Sindrome da trasfusione fetofetale (FFTS) e sindrome acefalica fetale (FSAA)). In una piccola percentuale di casi durante la gravidanza con gemelli, nella placenta possono trovarsi vasi coriali comuni patologici. La mortalità perinatale in FFTS e FSAA raggiunge il 75%. L'esclusione di questi vasi dal flusso sanguigno generale è l'obiettivo della chirurgia intrauterina, che viene eseguita per via sottocutanea sotto controllo ecografico, endoscopicamente o apertamente.
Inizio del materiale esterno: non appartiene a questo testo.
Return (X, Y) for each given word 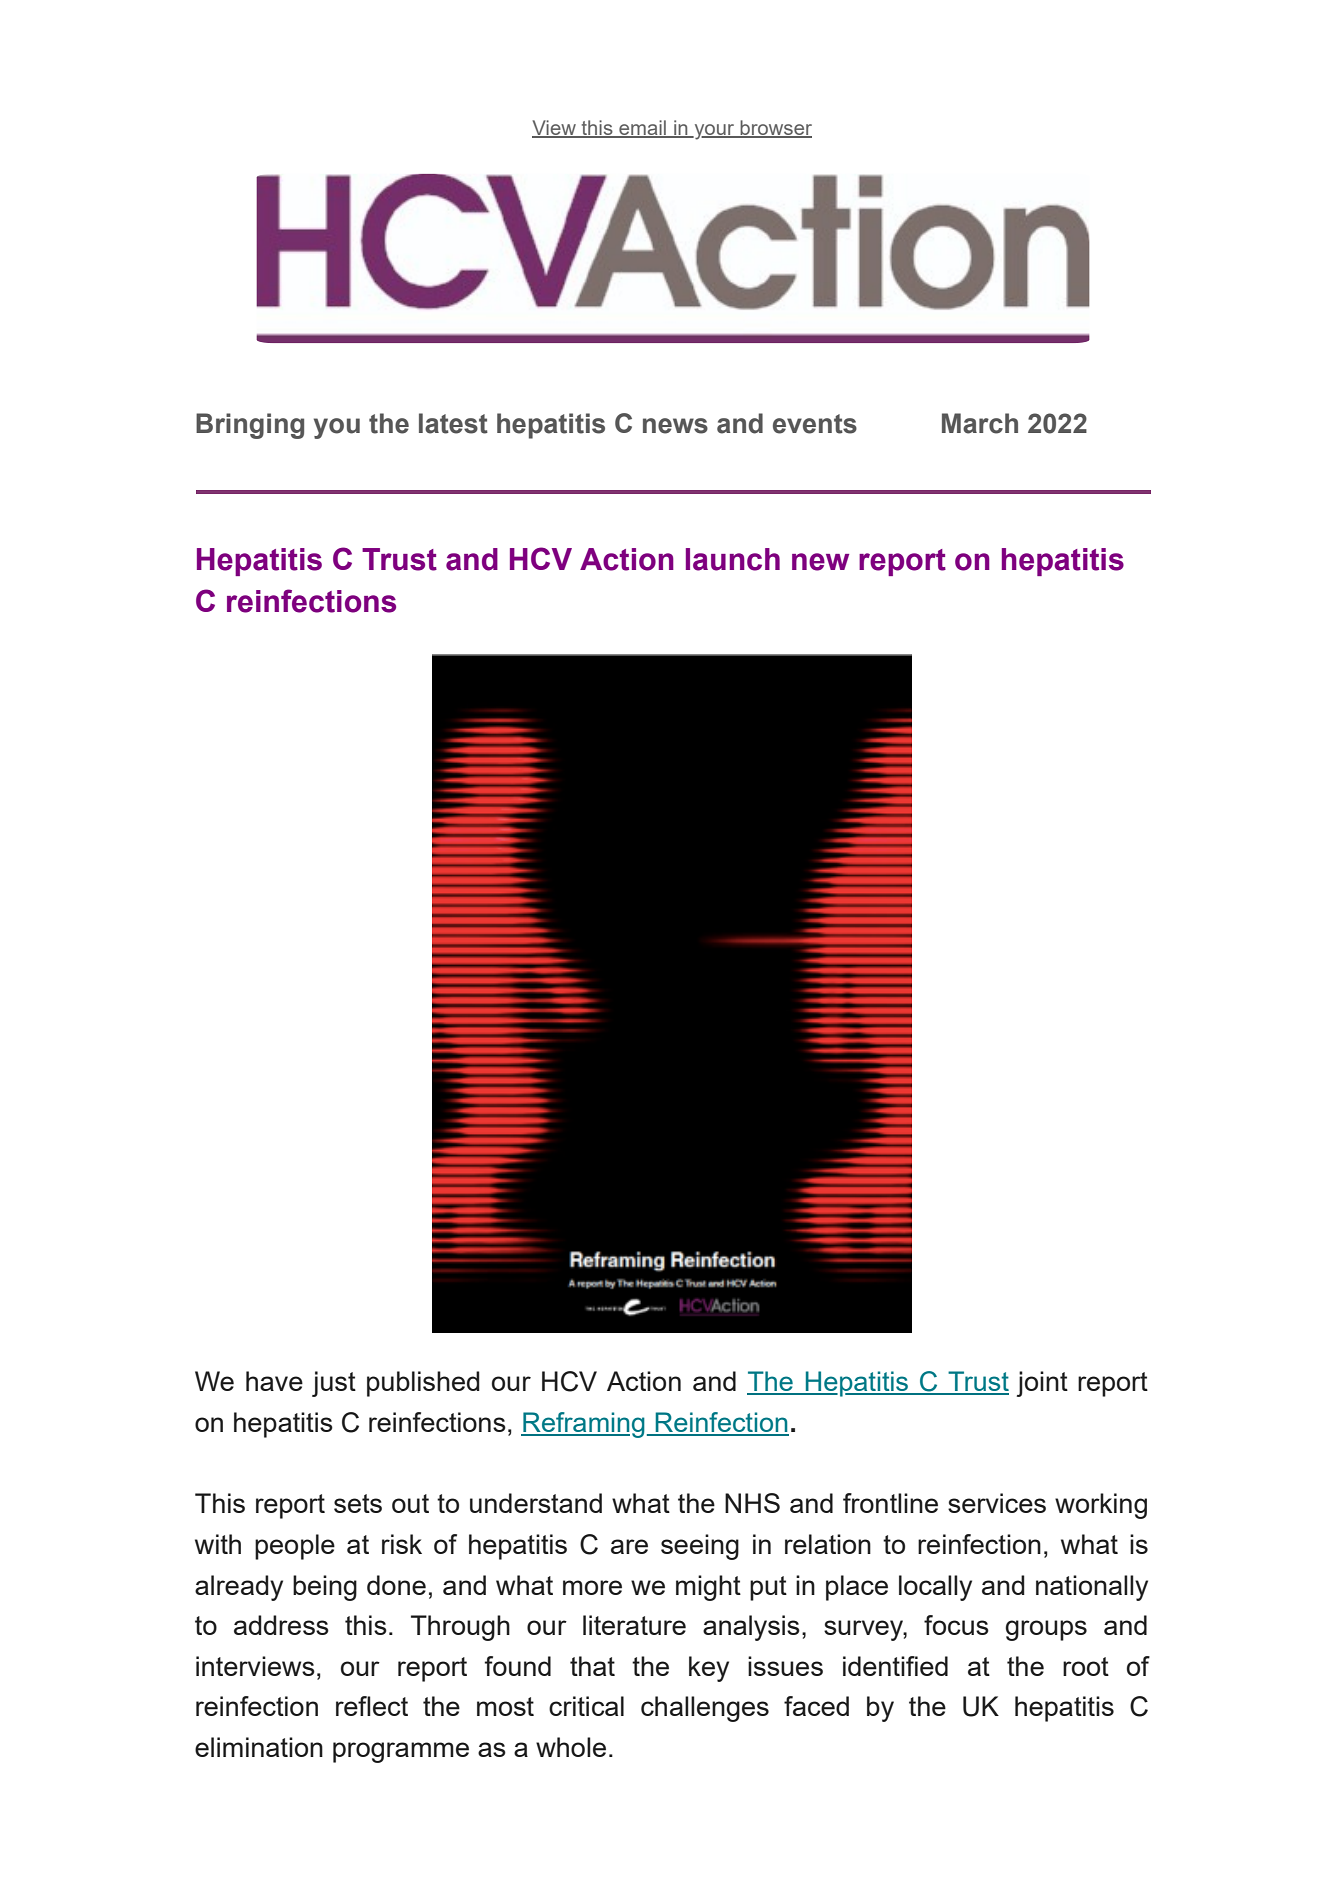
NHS (752, 1503)
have (274, 1381)
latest (453, 423)
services (997, 1503)
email (642, 129)
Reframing (583, 1425)
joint (1042, 1384)
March (980, 423)
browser (775, 129)
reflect (372, 1706)
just (334, 1384)
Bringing (250, 426)
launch (733, 559)
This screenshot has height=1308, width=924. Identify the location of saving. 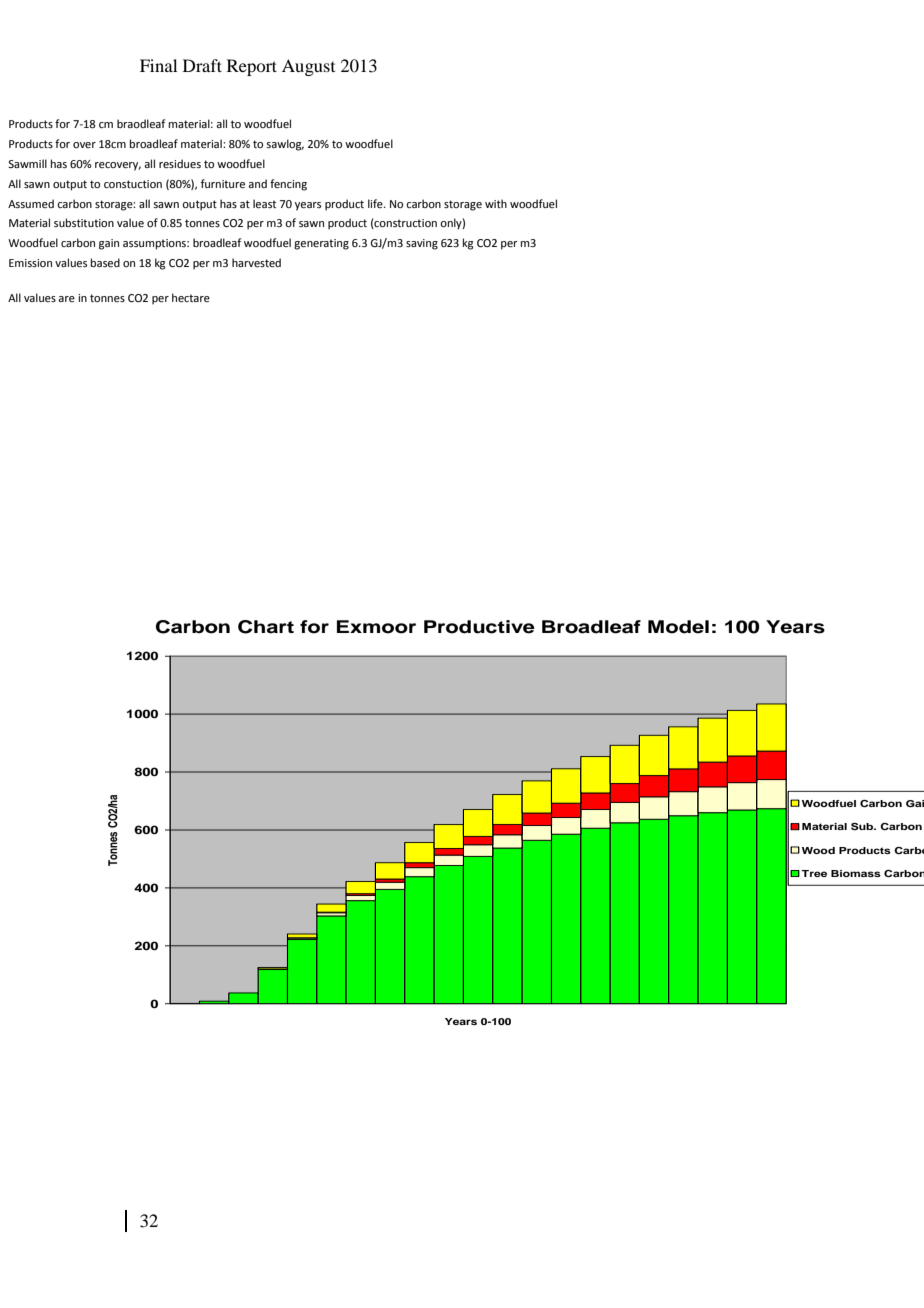
(422, 244).
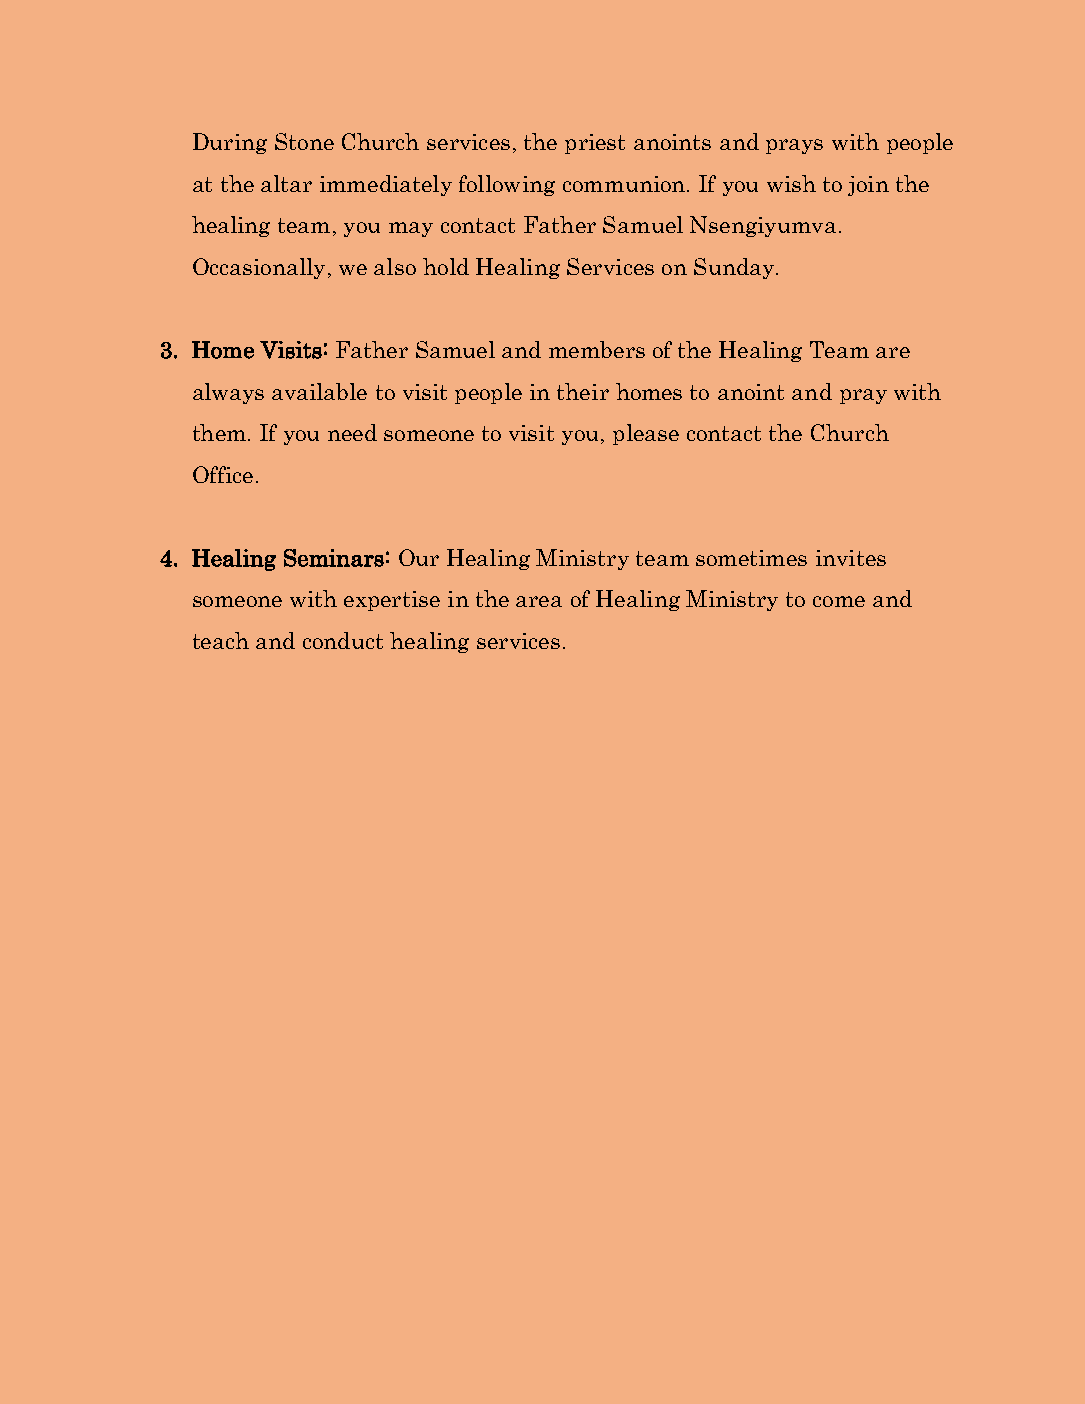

Negli ultimi 20 anni sono stati esaminati gli approcci al trattamento di molte malattie dei neonati, peraltro incurabili. Lo sviluppo di elevate tecnologie diagnostiche e chirurgiche, il miglioramento delle tecniche di gestione della gravidanza aprono nuove opportunità per fornire assistenza a un bambino nella fase dello sviluppo intrauterino. L'ulteriore percorso della chirurgia fetale si vede nello sviluppo e nell'introduzione di tecnologie minimamente invasive, nella diffusione dello spettro di trattamento delle malattie e, di conseguenza, nella distribuzione ad aree a profilo ristretto (chirurgia toracica, neurochirurgia, ecc.), simili a quelli osservati in chirurgia pediatrica.